» What needs to be done
Retype the lines from the one containing "This screenshot has height=164, width=291." up to and including the one containing "pyautogui.click(x=1722, y=499)", keeping every character as it is.

## BEGIN

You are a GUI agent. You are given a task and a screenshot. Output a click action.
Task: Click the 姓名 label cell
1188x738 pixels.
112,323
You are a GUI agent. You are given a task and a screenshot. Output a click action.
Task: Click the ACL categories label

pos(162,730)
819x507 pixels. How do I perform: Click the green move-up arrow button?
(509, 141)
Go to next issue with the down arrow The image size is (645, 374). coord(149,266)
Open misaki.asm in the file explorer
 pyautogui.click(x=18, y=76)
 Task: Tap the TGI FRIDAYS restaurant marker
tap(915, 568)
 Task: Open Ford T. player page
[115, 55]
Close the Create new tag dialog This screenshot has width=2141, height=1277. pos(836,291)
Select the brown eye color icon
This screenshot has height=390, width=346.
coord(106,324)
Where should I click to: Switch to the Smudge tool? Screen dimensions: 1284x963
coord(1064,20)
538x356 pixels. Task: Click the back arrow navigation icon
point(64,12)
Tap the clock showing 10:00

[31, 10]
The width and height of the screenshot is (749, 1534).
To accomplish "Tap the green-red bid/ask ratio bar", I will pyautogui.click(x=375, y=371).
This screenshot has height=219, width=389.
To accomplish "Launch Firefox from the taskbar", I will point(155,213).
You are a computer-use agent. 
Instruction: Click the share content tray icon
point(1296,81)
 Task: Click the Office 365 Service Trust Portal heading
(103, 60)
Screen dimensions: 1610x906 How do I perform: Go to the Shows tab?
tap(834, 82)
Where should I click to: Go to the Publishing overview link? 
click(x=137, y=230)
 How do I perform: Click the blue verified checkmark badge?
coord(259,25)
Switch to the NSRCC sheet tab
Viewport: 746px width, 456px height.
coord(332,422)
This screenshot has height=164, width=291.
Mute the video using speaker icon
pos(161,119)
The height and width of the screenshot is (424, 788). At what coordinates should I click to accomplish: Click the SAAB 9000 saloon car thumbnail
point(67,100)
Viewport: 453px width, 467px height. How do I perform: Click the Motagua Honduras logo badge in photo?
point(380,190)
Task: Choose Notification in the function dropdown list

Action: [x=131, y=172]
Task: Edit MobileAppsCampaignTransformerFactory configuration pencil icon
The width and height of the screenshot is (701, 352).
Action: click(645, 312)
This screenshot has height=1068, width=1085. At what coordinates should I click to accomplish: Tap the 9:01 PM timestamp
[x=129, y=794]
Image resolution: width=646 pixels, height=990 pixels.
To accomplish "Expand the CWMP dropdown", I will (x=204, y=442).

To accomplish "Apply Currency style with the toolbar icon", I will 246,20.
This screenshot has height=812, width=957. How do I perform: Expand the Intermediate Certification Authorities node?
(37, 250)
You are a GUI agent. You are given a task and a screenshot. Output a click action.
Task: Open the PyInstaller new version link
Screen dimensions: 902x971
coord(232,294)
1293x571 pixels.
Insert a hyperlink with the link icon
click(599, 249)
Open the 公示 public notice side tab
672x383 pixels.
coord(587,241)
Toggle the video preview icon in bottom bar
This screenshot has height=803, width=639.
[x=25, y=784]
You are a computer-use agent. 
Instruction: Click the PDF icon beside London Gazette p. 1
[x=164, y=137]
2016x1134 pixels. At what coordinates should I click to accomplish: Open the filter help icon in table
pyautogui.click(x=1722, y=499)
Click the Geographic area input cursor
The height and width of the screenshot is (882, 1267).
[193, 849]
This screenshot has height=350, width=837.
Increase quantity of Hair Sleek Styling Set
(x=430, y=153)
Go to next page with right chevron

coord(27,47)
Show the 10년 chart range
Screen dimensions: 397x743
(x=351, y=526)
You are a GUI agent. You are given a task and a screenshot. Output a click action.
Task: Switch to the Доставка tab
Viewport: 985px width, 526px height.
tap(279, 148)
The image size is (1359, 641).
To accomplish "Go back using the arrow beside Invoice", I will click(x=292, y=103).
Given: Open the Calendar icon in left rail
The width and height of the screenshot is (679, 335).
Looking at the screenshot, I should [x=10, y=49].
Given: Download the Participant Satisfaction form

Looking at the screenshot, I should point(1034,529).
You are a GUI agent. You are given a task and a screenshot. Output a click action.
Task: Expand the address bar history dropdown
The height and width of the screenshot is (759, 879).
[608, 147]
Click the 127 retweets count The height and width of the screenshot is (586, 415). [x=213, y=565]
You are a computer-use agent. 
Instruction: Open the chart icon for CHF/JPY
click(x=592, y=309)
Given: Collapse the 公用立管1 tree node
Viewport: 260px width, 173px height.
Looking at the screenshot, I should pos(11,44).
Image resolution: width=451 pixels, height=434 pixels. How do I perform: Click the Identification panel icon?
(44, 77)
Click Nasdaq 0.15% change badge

## END

» In response
This screenshot has height=164, width=291.
Mute the video using speaker icon
pos(161,119)
The height and width of the screenshot is (424, 788). At what coordinates should I click to accomplish: Click the SAAB 9000 saloon car thumbnail
point(67,100)
Viewport: 453px width, 467px height. How do I perform: Click the Motagua Honduras logo badge in photo?
point(380,190)
Task: Choose Notification in the function dropdown list

Action: [x=131, y=172]
Task: Edit MobileAppsCampaignTransformerFactory configuration pencil icon
The width and height of the screenshot is (701, 352).
Action: click(645, 312)
This screenshot has height=1068, width=1085. At what coordinates should I click to accomplish: Tap the 9:01 PM timestamp
[x=129, y=794]
Image resolution: width=646 pixels, height=990 pixels.
To accomplish "Expand the CWMP dropdown", I will (x=204, y=442).

To accomplish "Apply Currency style with the toolbar icon", I will 246,20.
This screenshot has height=812, width=957. How do I perform: Expand the Intermediate Certification Authorities node?
(37, 250)
You are a GUI agent. You are given a task and a screenshot. Output a click action.
Task: Open the PyInstaller new version link
Screen dimensions: 902x971
coord(232,294)
1293x571 pixels.
Insert a hyperlink with the link icon
click(599, 249)
Open the 公示 public notice side tab
672x383 pixels.
coord(587,241)
Toggle the video preview icon in bottom bar
This screenshot has height=803, width=639.
[x=25, y=784]
You are a computer-use agent. 
Instruction: Click the PDF icon beside London Gazette p. 1
[x=164, y=137]
2016x1134 pixels. At what coordinates should I click to accomplish: Open the filter help icon in table
pyautogui.click(x=1722, y=499)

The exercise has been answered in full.